What is expected | Copy out each line of the listing below where the string "beside" appears.

Records for the task |
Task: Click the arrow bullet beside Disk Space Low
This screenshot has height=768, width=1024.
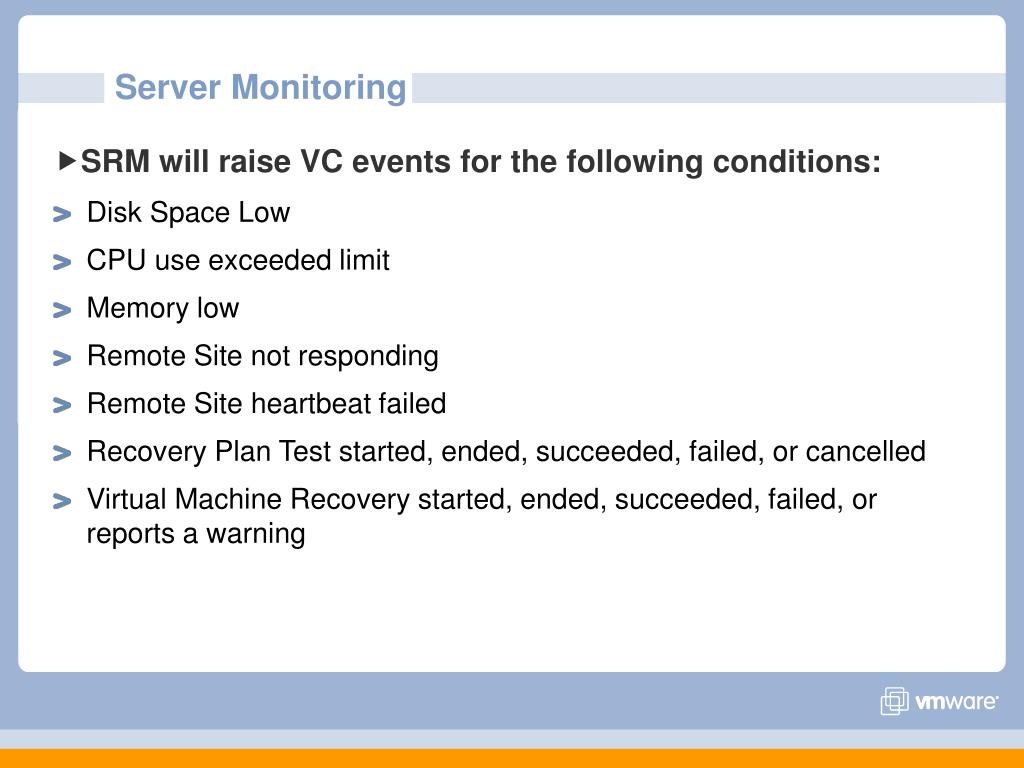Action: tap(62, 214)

---

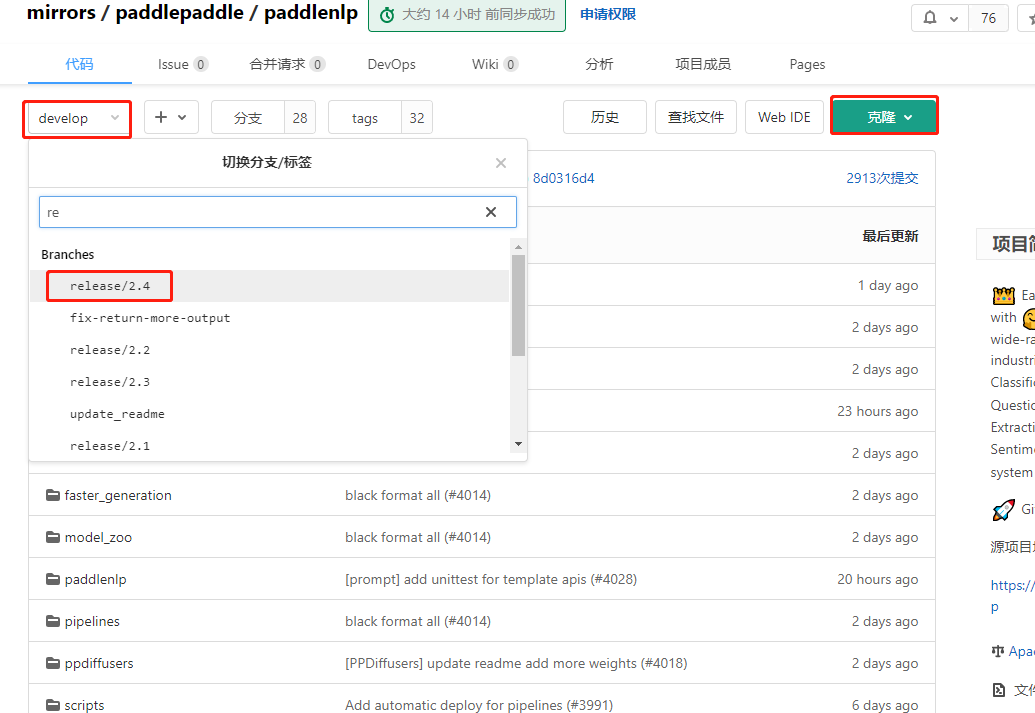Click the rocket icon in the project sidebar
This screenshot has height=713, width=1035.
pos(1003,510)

* * *

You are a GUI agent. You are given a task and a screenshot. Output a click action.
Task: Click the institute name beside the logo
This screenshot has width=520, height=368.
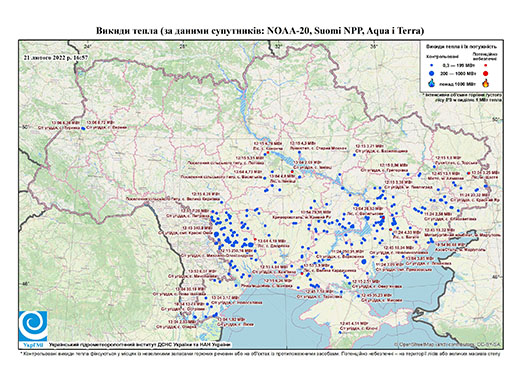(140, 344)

Answer to the exercise |
Task: Click the arrow bullet beside Disk Space Low
Task: Click the institute name beside the logo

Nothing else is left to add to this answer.